Here are some things to consider when deciding exactly how much to charge for a security deposit.
- Price of Rent — Consider your weekly or daily rate when determining the right security deposit amount for your rental. Standard practice calls for 10 percent of the rental rate or $250 flat, but every property is different.
- Value of Property — A rental property with expensive fixtures, countertops and appliances will require a higher security deposit. If something is damaged or broken, it will be costly to repair. Receipts from installation and remodel projects can help you substantiate a heftier security deposit.
- Furnishings — The amount of your security deposit should take into consideration how your rental property is furnished. Furniture will often show wear and tear more quickly than other parts of the home and therefore need to be replaced more frequently. If you have a high-end rental with luxury grade furniture, take that into account when setting your deposit. Keep the receipts from furniture purchases to help establish a reasonable security deposit and proof of value should something need to be replaced.
- Rental Instructions — Be sure to set clear expectations on how your guests should leave the rental upon departure. Leaving detailed instructions will help them understand your expectations and perform the tasks thoroughly. Print out instructions for areas such as the kitchen, laundry room and bathrooms, and put them in page protectors. Store them where they can easily be seen.
Another option is to print out all of the instructions for your rental property and then store them in a binder. Note the location of the binder in your rental agreement. Making cleaning supplies available will ensure that guests have no excuse for not leaving it to your specifications. Additionally, it protects you from anyone using cleaning chemicals that are not appropriate for your space.
- Documentation — In order to set your guests at ease, be transparent in your security deposit policies. Be clear about what you’re charging and why. Provide examples of property damage or excessive cleaning that may result in deductions from the security deposit. Show that their security deposit will be kept safe in a specific account and won’t be touched until the rental agreement ends, however long or short that might be. When renters feel that they have a complete understanding of the circumstances in which their security deposit may be used, they will feel comfortable writing a check.
- Market Standard — Local real estate agents, lawyers, and other landlords can help you determine the appropriate amount to collect as a security deposit. To keep the marketability of your property in line with others, it is important to understand what is normal and customary in your area.
Do research and see what other short-term rentals are charging as a security deposit so that you are protecting your assets and still maintaining an attractive property for renters. You should also listen to your customers. Ask for feedback and read your online reviews to understand if you can make small changes to put future renters at ease.

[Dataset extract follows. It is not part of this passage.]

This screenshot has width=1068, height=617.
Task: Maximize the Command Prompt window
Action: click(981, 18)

- Other fees — Are you also charging any other fees for cleaning or pets? These should be considered as well, since you don’t want to scare off renters with too many costs above and beyond your standard rates.

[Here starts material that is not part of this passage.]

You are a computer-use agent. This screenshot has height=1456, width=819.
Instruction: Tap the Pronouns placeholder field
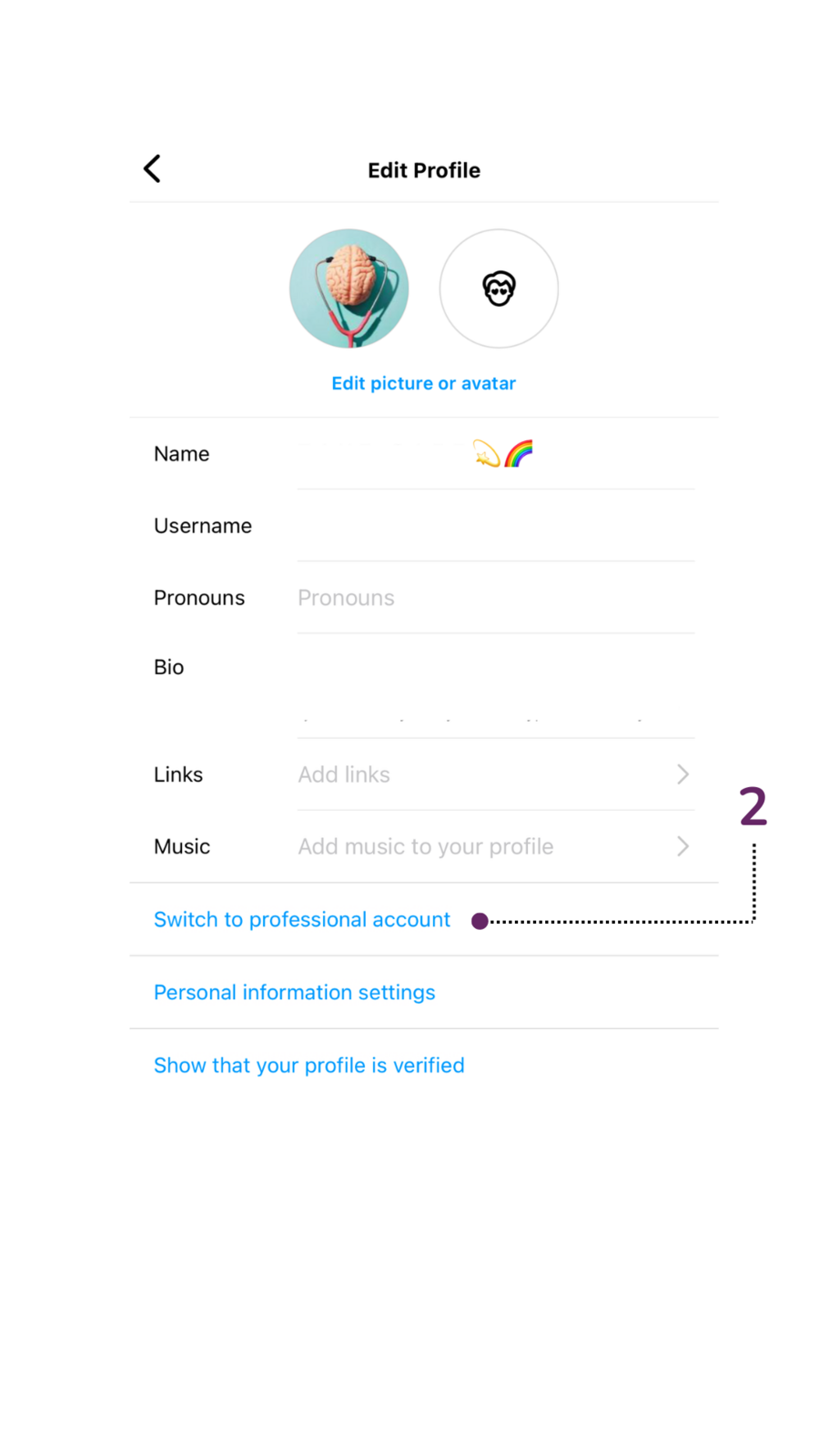click(496, 598)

When dealing with security deposits, remember to be fair to your renters, recognizing that normal wear and tear is to be expected. Don’t forget to refund the security deposit to anyone who leaves the property in good condition—most states define when you need to refund the deposit, which may be as few as 14 days. Treat your guests as you’d want to be treated, and they’re likely to choose your property for their next vacation and encourage their friends to do the same.